Make logstash filter by name

elk6 · July 16, 2020, 6:24pm

I have a log file called "/var/log/commands.log" that I'm trying to separate into fields with logstash & grok. I've got it working. Now, I'm trying to make logstash only do this to the file "/var/log/commands.log" and not any input by doing "if name = commands.log" but something with the "if" statement seems wrong as it skips over it.

    input{
    file{
    path => "/var/log/commands.log"
    }
    beats{
    port => 5044
    }
    }
    filter {
    if [log][file][path] == "/var/log/commands.log" {
    grok{
    match => { "message" => "*very long statement*"
    }
    }
    }
    }
    output{
    elasticsearch { hosts => ["localhost:9200"]}
    }

If I remove the if statement it works and the fields are visible in kibana. I'm testing things locally. Does anyone know what's going on?

Badger · July 16, 2020, 6:49pm

I think beats set [log][file][path], but a file input just sets [path]

elk6 · July 16, 2020, 8:30pm

Thank you SO MUCH! I have a follow up question if that's allowed, I'm also trying to make it read JSON logs.

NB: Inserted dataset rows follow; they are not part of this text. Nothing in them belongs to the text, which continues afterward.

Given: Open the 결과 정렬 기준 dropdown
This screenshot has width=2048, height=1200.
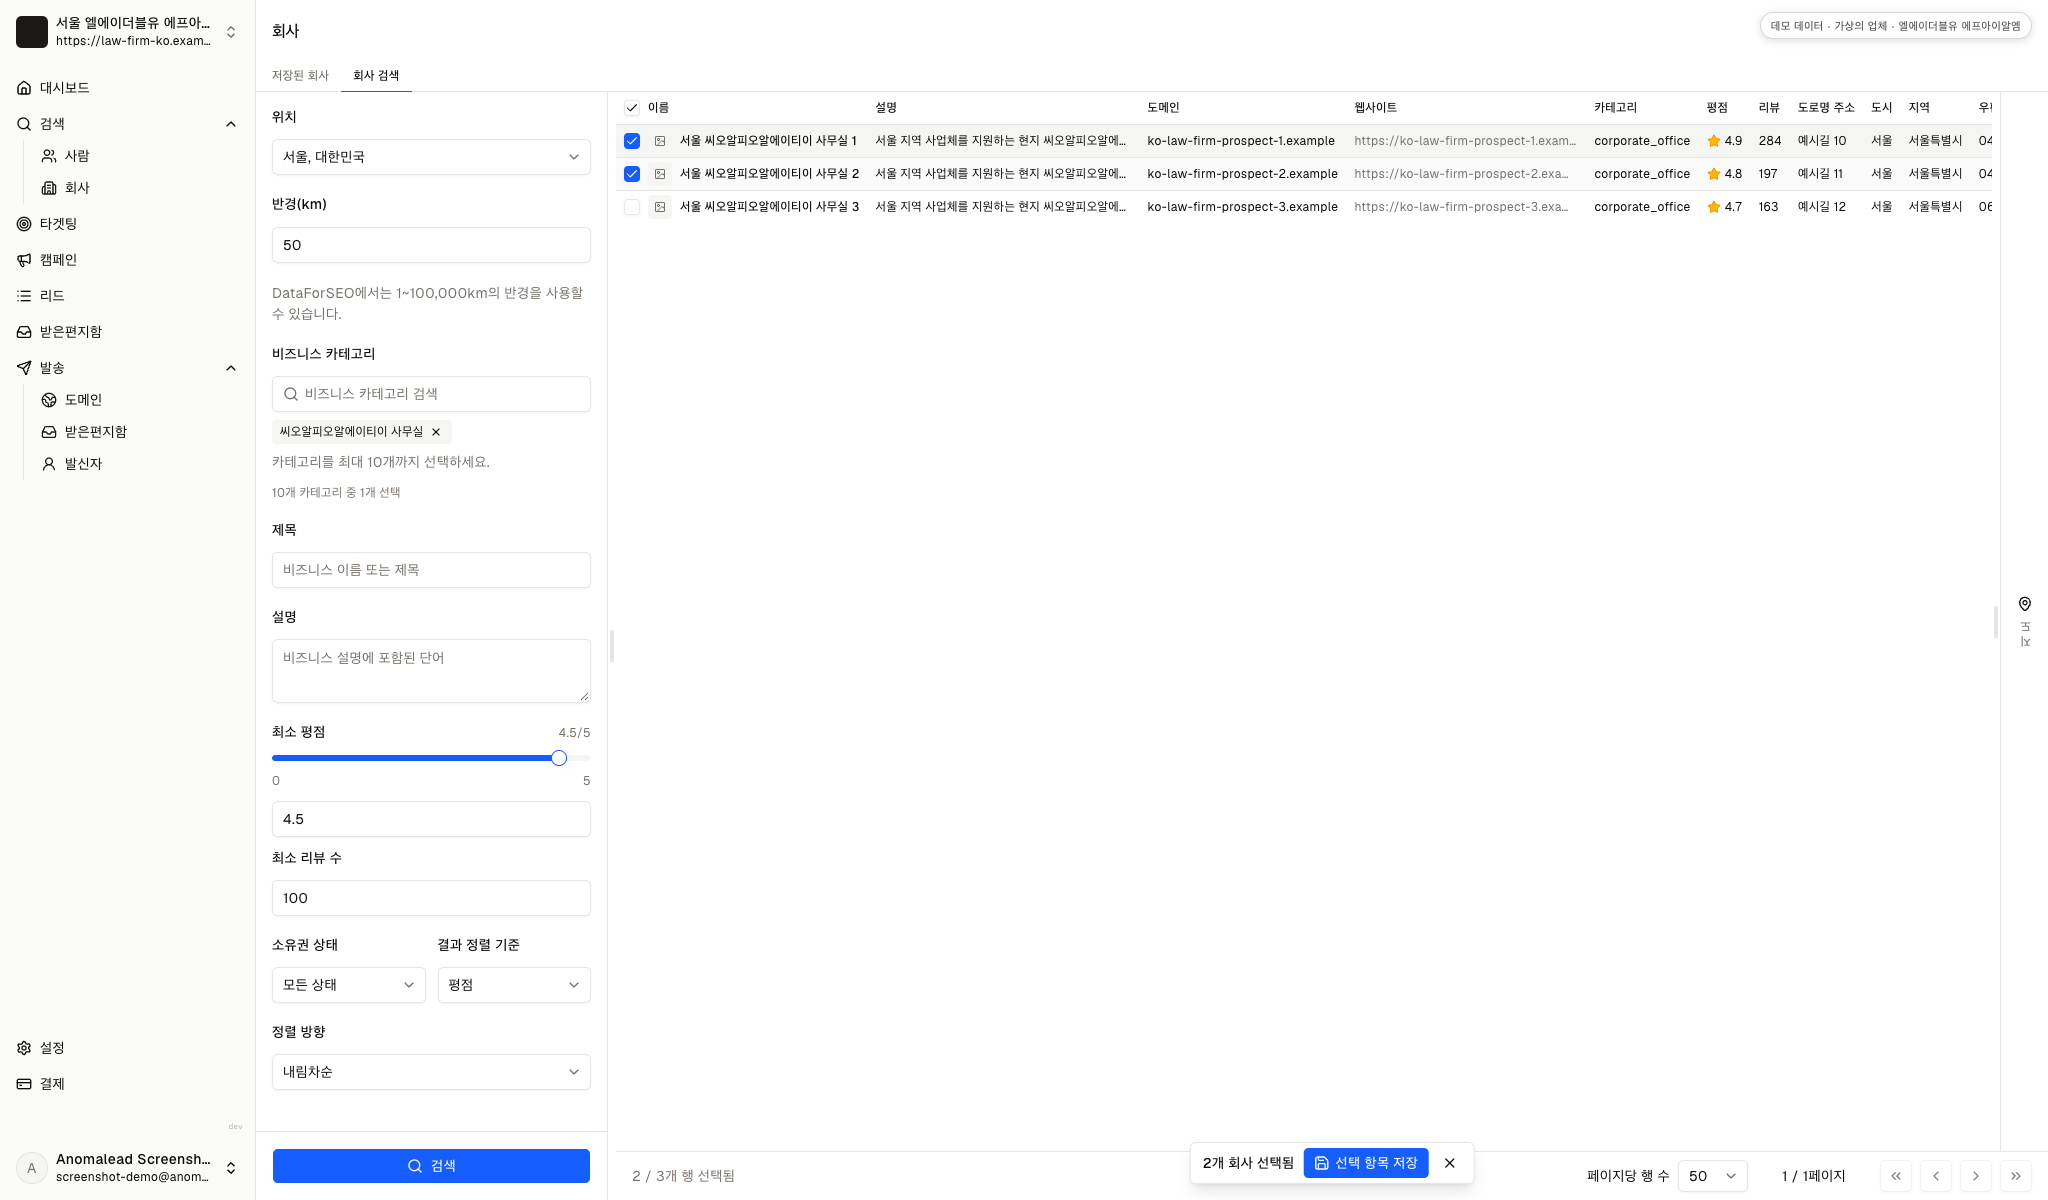Looking at the screenshot, I should pos(514,985).

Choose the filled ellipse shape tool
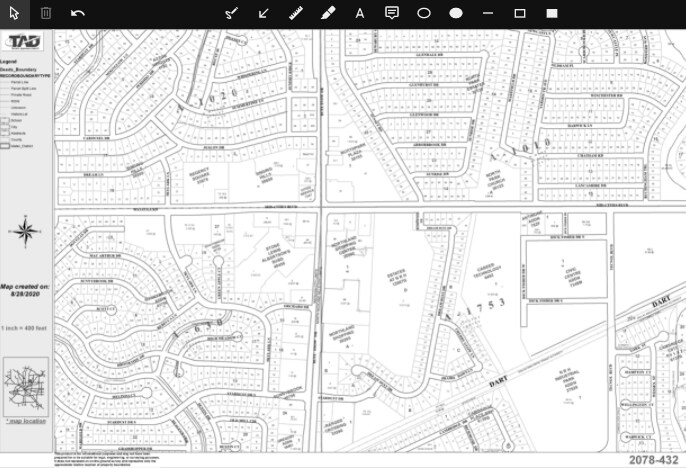pyautogui.click(x=456, y=13)
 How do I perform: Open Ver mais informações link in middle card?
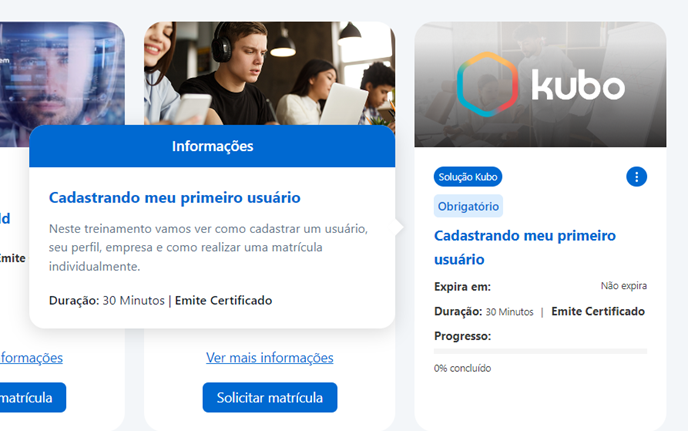point(269,358)
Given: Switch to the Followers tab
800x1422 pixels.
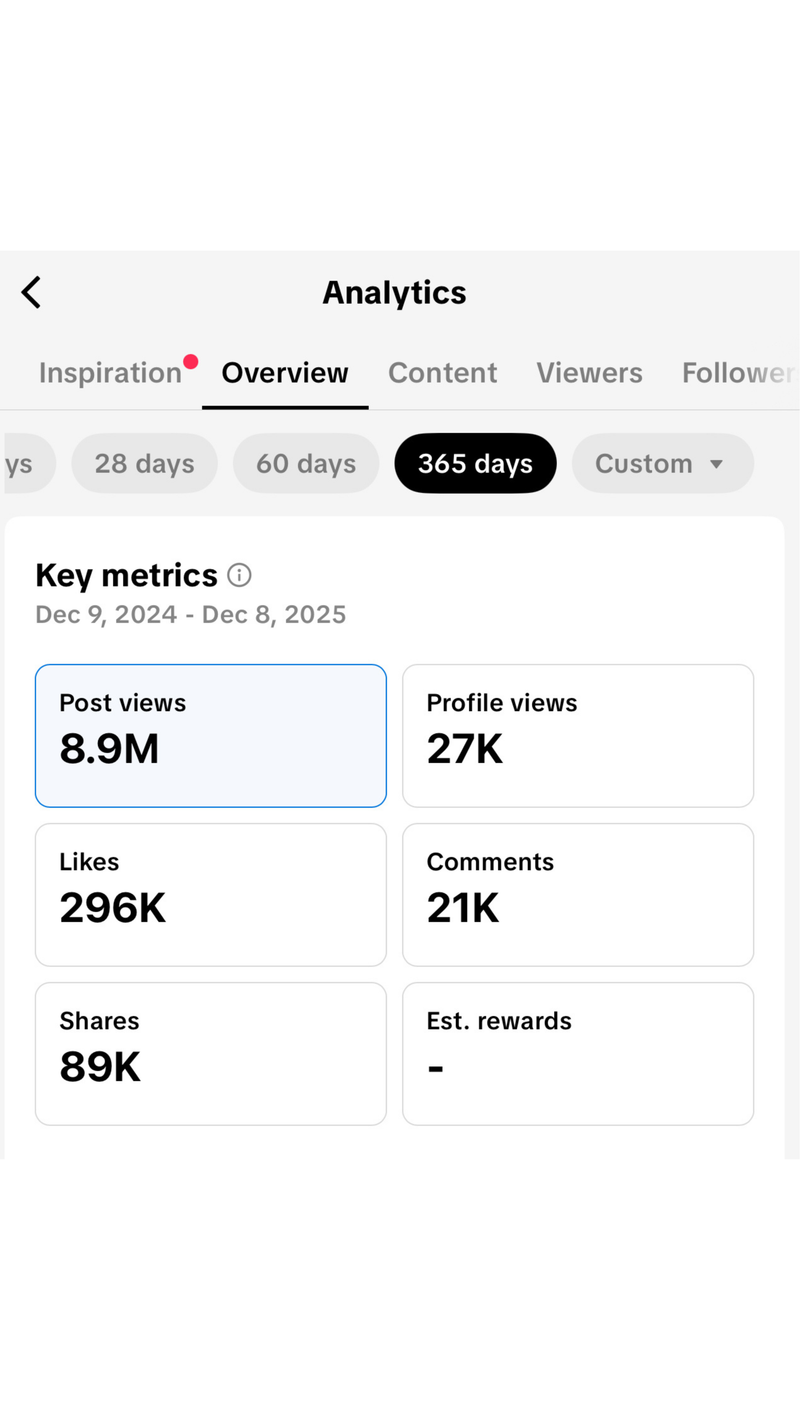Looking at the screenshot, I should (x=738, y=373).
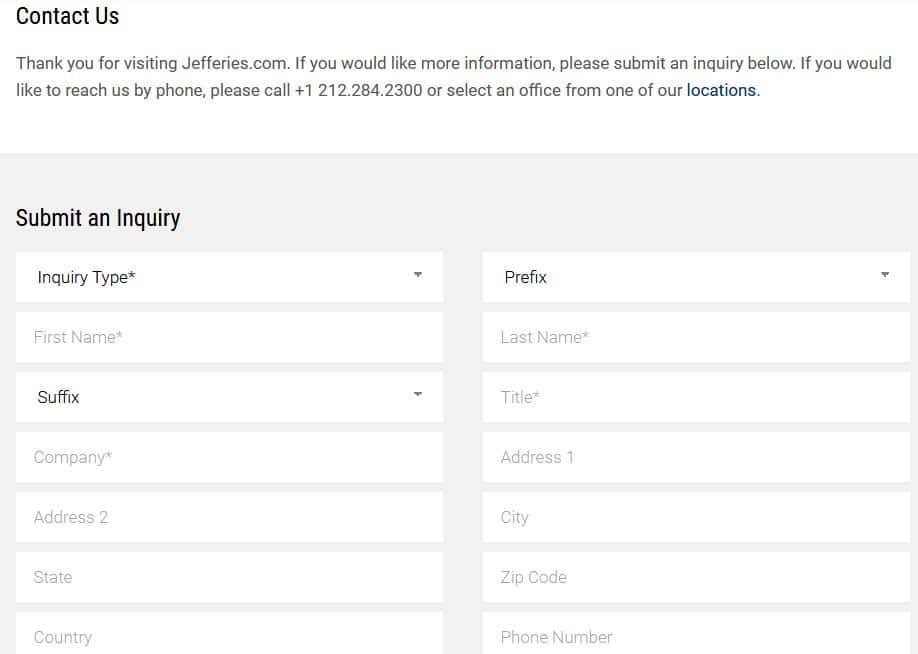
Task: Click the Suffix dropdown arrow icon
Action: coord(418,395)
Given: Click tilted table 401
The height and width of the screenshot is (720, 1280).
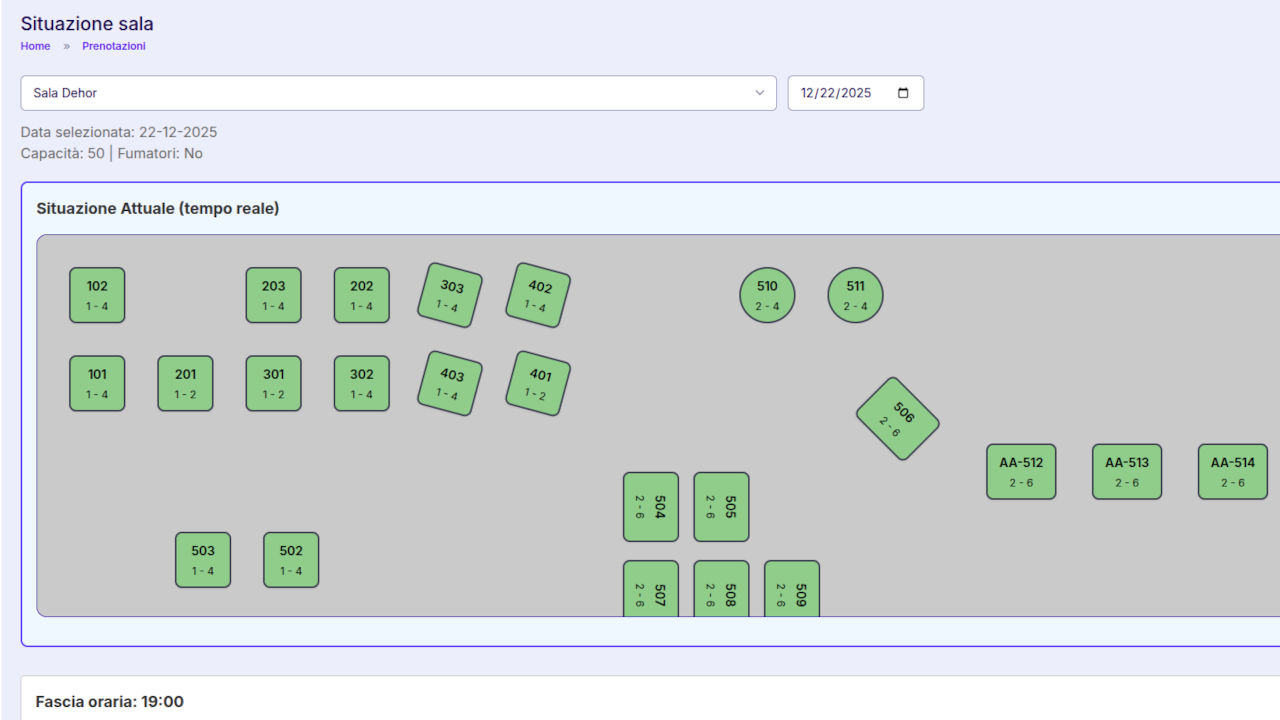Looking at the screenshot, I should click(538, 383).

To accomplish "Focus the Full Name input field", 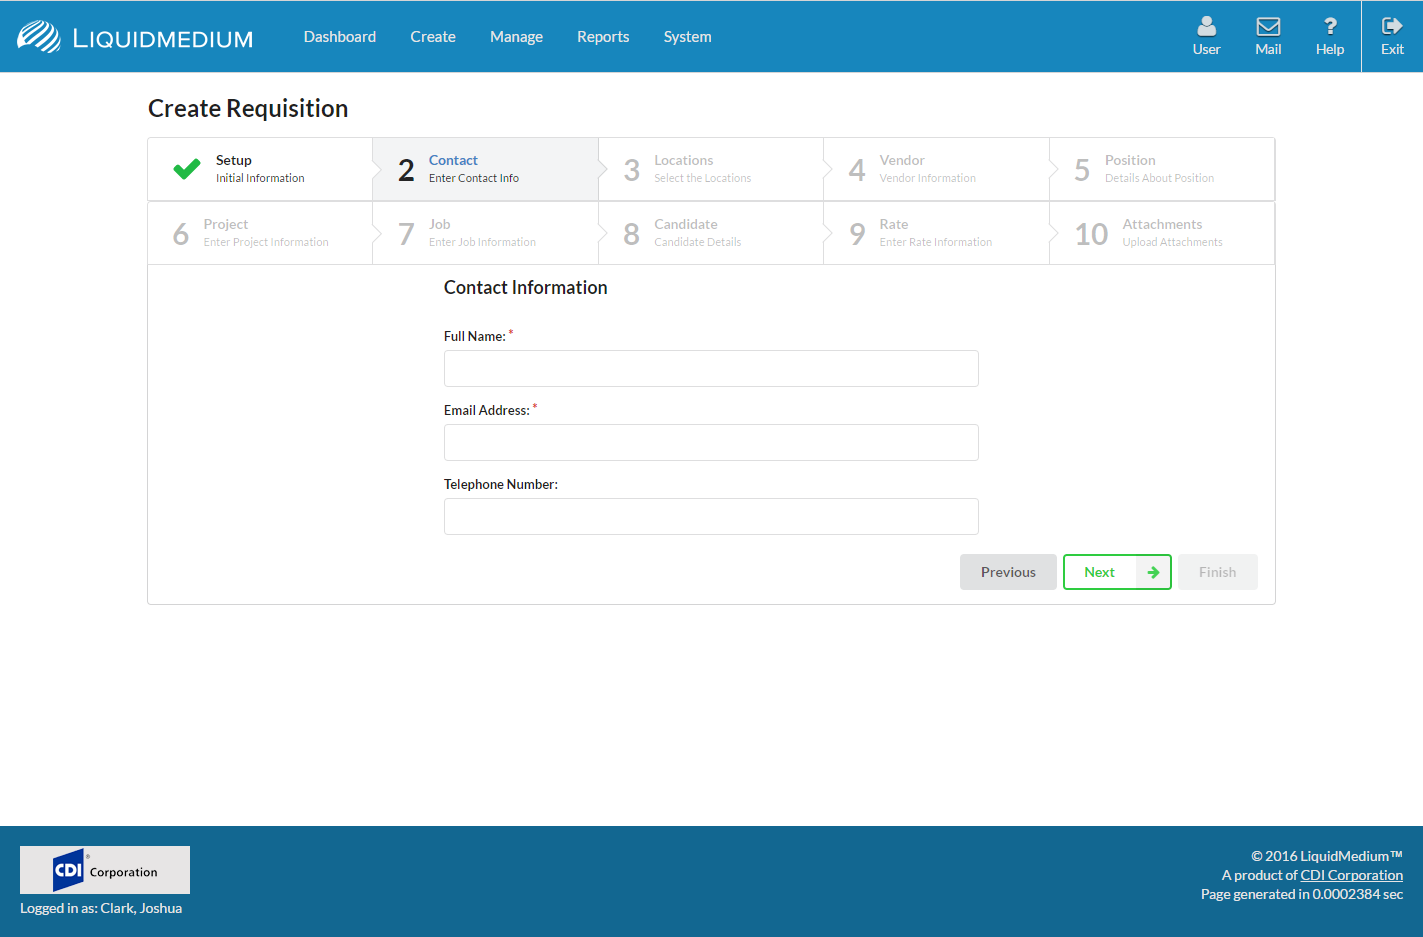I will pos(711,368).
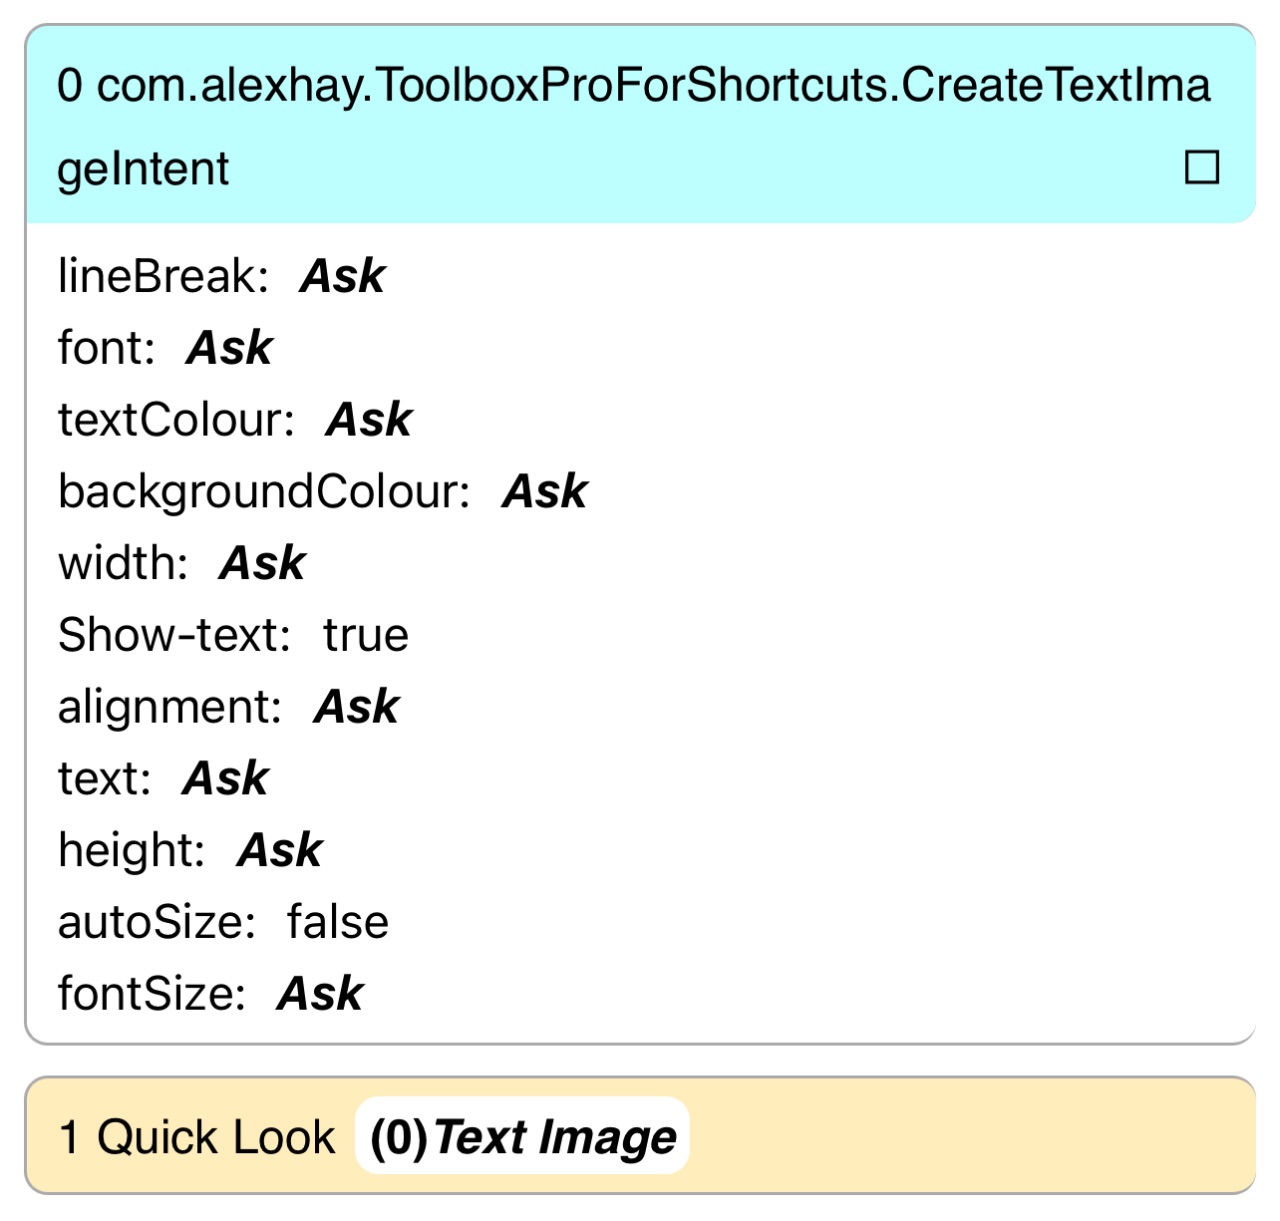This screenshot has width=1280, height=1221.
Task: Open the Ask value for lineBreak
Action: 342,276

On another machine, I've got it working by adding the following to filebeat:

processors:
  - decode_json_fields:
      fields: ["message"]
      process_array: false
      max_depth: 1
      target: ""
      overwrite_keys: false
      add_error_key: true

Is it possible to achieve in logstash?

Badger · July 16, 2020, 9:49pm

There is a json filter that can parse json.

system · August 13, 2020, 9:50pm

This topic was automatically closed 28 days after the last reply. New replies are no longer allowed.